### DATA PROVIDED

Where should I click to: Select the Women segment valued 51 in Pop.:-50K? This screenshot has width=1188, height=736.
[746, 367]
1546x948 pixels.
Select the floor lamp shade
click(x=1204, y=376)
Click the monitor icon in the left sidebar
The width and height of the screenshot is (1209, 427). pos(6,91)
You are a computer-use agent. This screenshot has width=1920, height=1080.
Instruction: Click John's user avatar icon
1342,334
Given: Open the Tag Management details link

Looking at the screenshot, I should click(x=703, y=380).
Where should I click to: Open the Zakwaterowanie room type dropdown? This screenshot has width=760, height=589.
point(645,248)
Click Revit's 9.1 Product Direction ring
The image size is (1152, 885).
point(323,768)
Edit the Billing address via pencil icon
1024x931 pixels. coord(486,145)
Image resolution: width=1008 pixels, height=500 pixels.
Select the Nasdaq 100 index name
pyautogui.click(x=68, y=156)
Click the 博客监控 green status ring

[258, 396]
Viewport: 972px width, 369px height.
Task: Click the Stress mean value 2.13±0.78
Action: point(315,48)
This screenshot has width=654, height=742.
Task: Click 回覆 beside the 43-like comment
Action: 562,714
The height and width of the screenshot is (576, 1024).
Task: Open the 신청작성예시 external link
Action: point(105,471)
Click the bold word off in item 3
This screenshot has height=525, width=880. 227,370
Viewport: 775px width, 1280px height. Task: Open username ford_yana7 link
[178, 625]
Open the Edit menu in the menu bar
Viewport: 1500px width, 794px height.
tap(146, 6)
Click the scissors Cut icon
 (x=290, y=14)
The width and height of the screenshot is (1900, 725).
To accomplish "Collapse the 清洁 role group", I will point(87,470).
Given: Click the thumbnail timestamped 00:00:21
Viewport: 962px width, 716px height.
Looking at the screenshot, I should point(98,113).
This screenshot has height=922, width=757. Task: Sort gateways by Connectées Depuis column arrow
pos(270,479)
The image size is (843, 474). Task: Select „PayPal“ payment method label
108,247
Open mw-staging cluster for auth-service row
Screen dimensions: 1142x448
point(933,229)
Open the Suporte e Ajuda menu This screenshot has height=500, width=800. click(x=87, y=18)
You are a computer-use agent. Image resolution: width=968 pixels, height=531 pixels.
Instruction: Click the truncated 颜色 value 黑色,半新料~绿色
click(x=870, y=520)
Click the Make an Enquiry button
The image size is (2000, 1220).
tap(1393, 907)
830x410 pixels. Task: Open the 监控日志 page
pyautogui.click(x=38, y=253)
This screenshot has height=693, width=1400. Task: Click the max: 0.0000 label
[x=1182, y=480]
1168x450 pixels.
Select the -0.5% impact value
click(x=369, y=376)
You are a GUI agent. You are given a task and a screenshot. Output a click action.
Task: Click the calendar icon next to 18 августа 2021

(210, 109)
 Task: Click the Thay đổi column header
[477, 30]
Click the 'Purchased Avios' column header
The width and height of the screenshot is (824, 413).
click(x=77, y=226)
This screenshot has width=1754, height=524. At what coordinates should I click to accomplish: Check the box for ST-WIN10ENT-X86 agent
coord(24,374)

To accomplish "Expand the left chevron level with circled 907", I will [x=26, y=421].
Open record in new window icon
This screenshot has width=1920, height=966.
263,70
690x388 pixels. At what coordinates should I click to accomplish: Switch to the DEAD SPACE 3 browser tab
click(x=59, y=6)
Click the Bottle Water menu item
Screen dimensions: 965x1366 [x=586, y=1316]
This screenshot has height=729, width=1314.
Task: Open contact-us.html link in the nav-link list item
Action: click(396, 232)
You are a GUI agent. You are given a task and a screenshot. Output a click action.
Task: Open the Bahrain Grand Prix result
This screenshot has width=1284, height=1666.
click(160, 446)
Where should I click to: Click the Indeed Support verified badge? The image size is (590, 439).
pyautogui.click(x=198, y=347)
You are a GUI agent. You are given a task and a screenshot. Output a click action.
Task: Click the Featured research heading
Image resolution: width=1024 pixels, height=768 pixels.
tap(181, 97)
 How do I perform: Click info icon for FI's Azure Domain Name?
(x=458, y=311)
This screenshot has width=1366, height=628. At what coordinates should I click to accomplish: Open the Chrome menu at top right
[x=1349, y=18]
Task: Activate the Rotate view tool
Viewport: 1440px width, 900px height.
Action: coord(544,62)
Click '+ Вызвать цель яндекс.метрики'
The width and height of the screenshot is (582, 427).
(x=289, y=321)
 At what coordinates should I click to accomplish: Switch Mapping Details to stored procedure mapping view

### TASK
The expected result is every line from the material above that includes "computer".

### SOLUTION TO THE PROBLEM
You are a computer-use agent. This screenshot has width=1920, height=1080.
You are a computer-use agent. Image resolution: width=968 pixels, height=531 pixels.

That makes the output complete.